Flüchtlinge kommen immer häufiger per Zug

Viel Geld bezahlte Isaack den Schleusern. Von Italien aus schlug er sich nach Paris durch und löste dort die Fahrkarte nach Deutschland. Auch der kurdische Syrer Ahmed kam über Frankreich nach Saarbrücken. Sie sind nicht die Einzigen.

Von Marlene Grund Montag, 01.09.2014, 8:25 Uhr|zuletzt aktualisiert: Donnerstag, 04.09.2014, 22:05 Uhr Lesedauer: 4 Minuten  |  

Der Grenzpolizist, der den Eritreer Isaack in Saarbrücken aus dem ICE von Paris nach Frankfurt holte, begrüßte ihn mit ‚Welcome to Germany‘. Im Saarländischen Aufnahmelager Lebach ging für den heute 28-jährigen gelernten Versicherungsangestellten eine monatelange Flucht zu Ende: Über den Sudan durch die Wüste, von Libyen im Flüchtlingsboot nach Sizilien. Dort setzte die italienische Küstenwache die Geretteten in einem Hafen ab, ohne Unterkunft, ohne ausreichende Kleidung, ohne Essen. „Italy is no good country“, ist sein Resümee.

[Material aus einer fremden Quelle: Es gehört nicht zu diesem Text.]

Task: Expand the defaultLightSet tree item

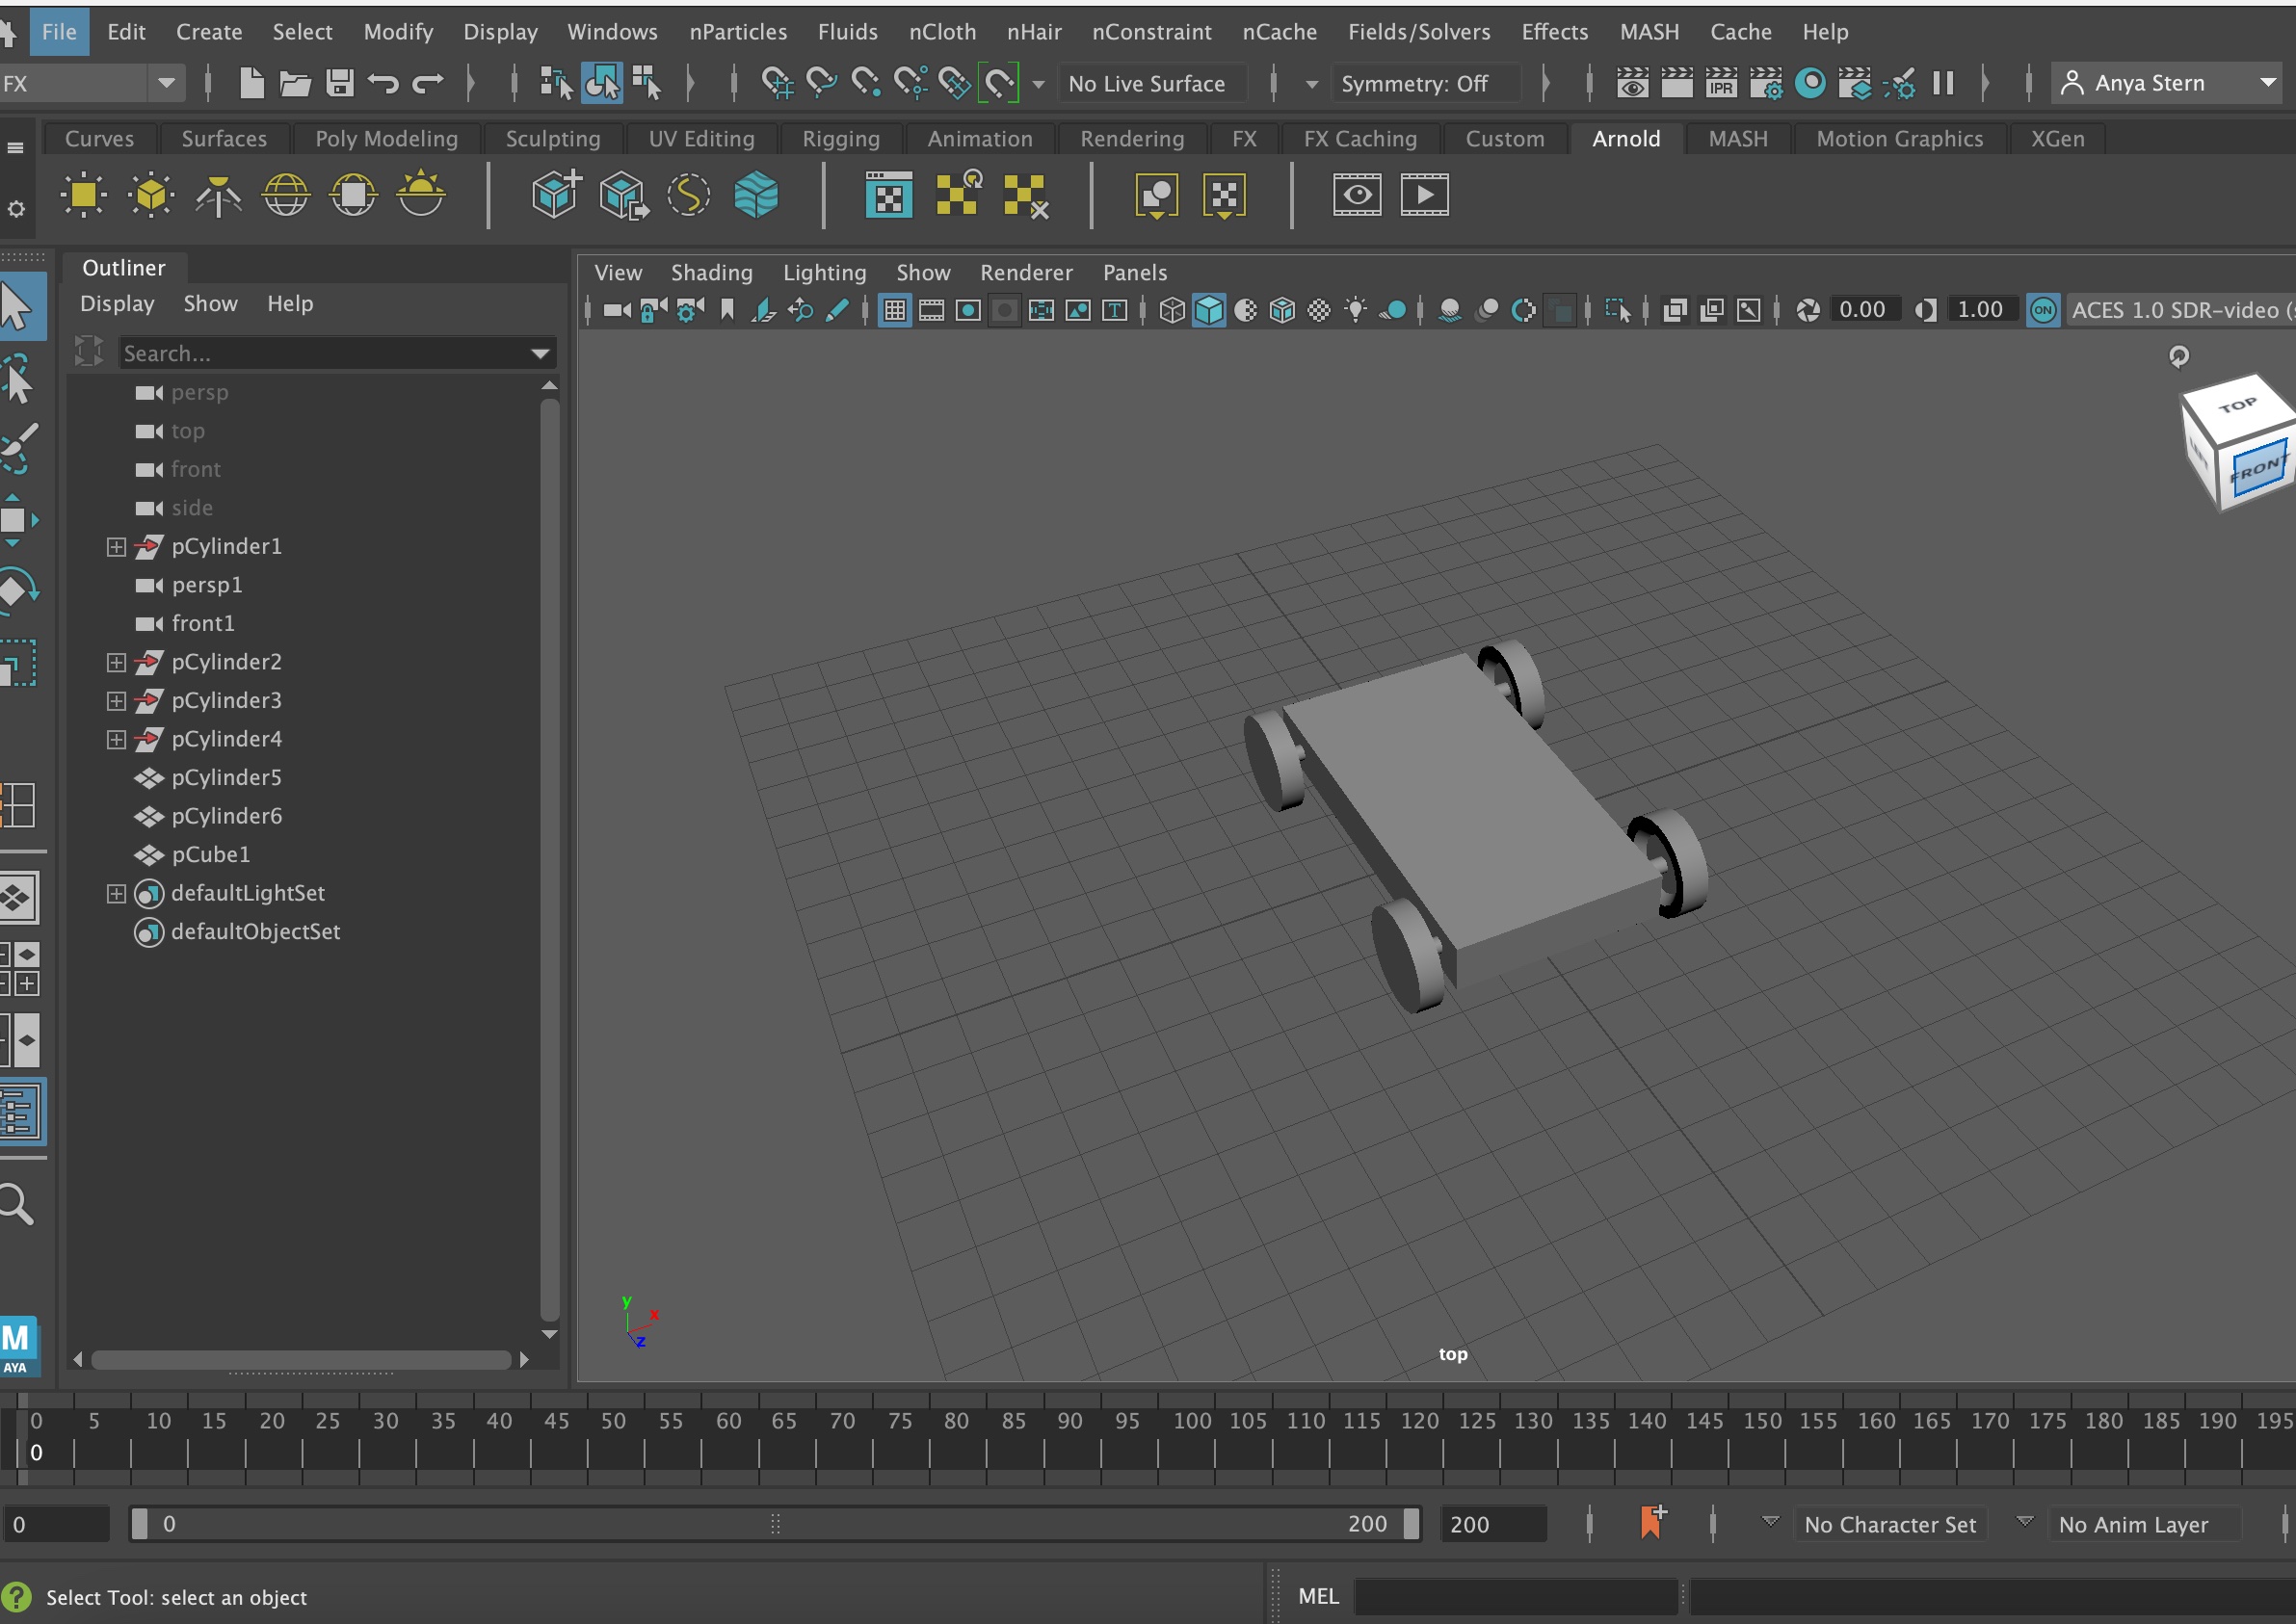Action: click(x=116, y=894)
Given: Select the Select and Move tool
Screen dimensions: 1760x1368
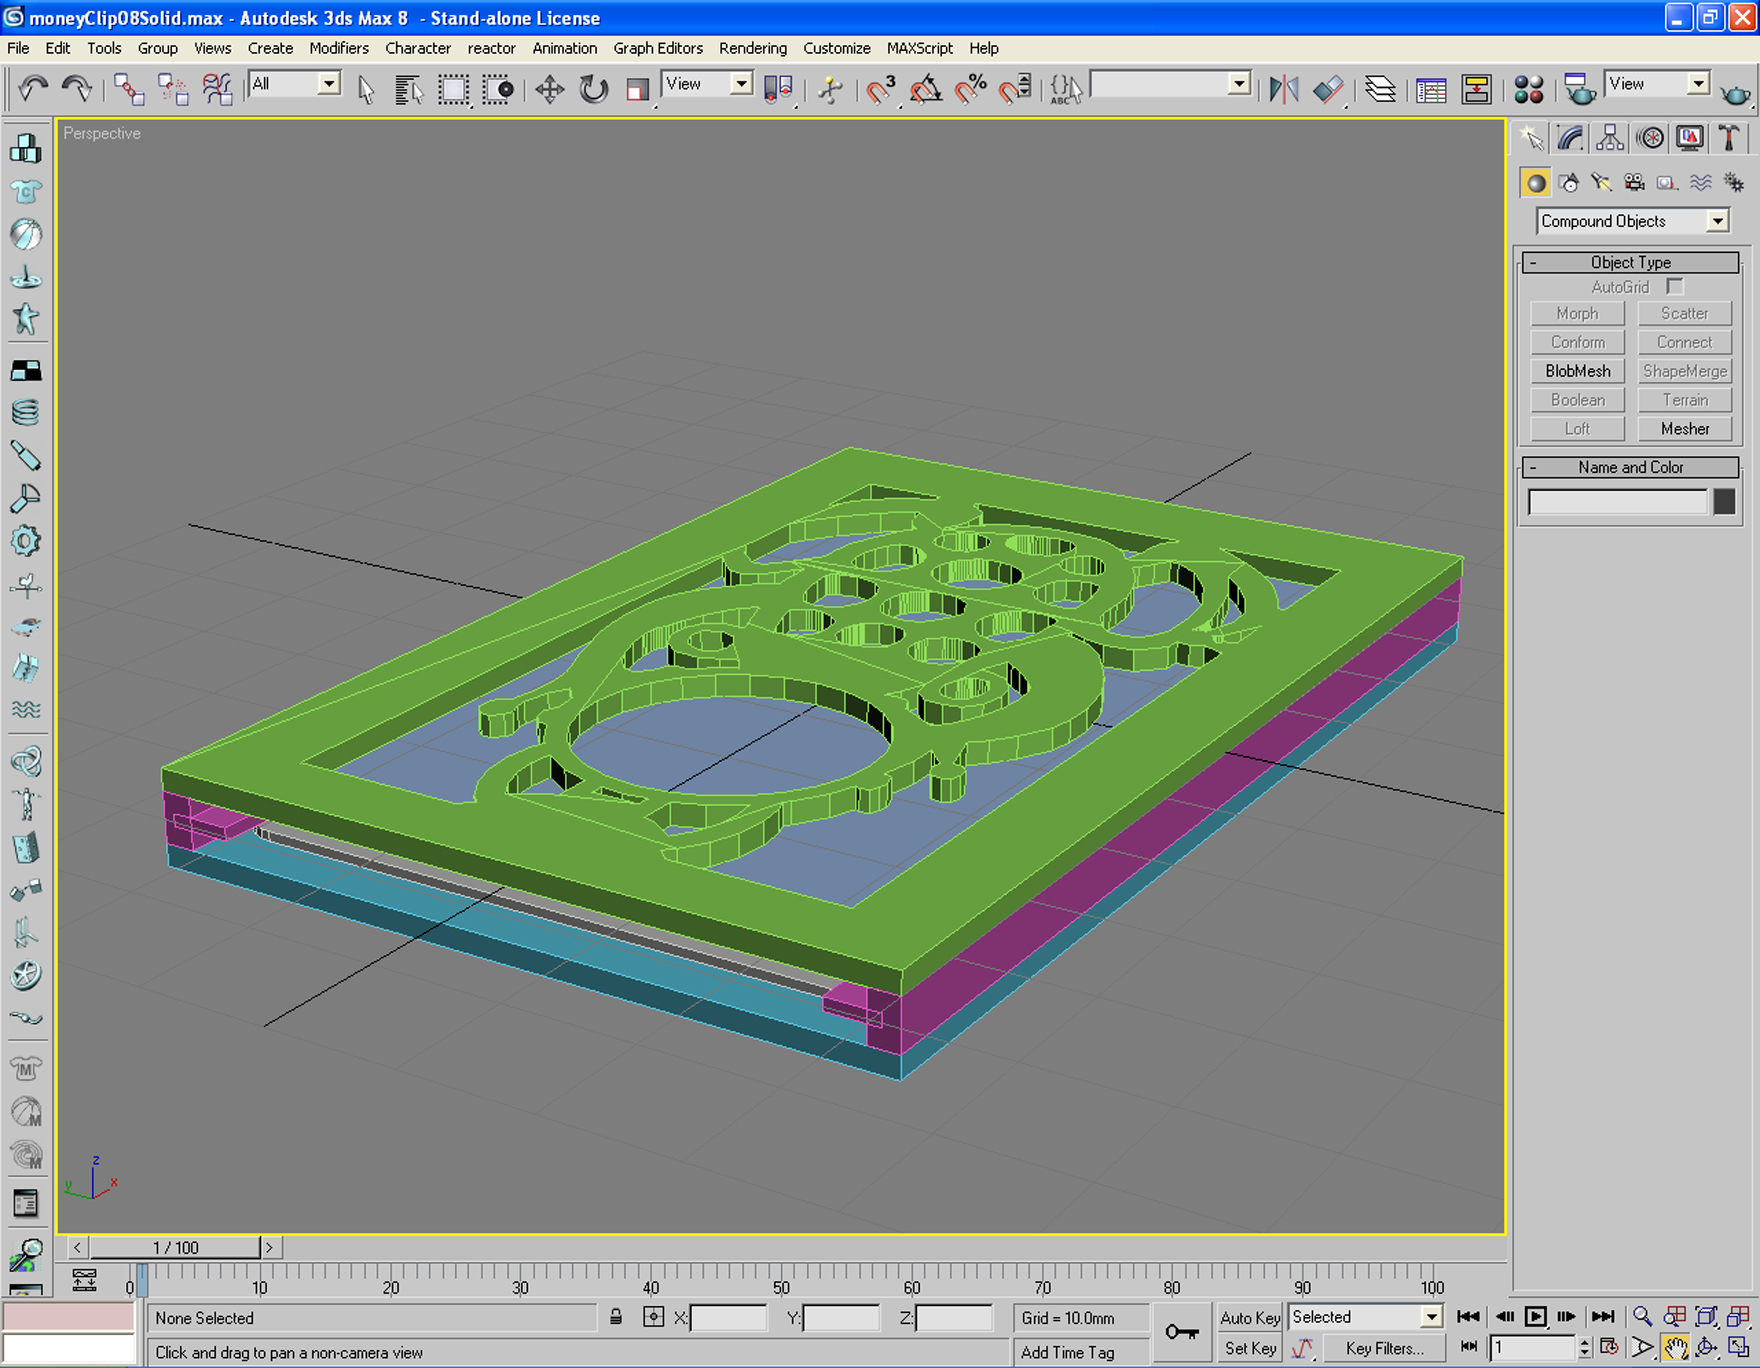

1.600 Euro bezahlte Isaack den Schleusern für die Überfahrt in einem maroden Boot. Von Italien aus schlug er sich auf eigene Faust nach Paris durch und löste dort die Fahrkarte nach Deutschland. Auch der kurdische Syrer Ahmed (Name geändert) kam über Frankreich nach Saarbrücken. Der heute 24-Jährige hatte 11.000 Euro gezahlt, um aus dem umkämpften Aleppo zu fliehen. Doch der Schleuser ließ ihn hängen, als der falsche Pass in Madrid aufflog. Sieben Tage saß Ahmet im Gefängnis, bevor er auf abenteuerliche Weise über Frankreich nach Deutschland einreiste.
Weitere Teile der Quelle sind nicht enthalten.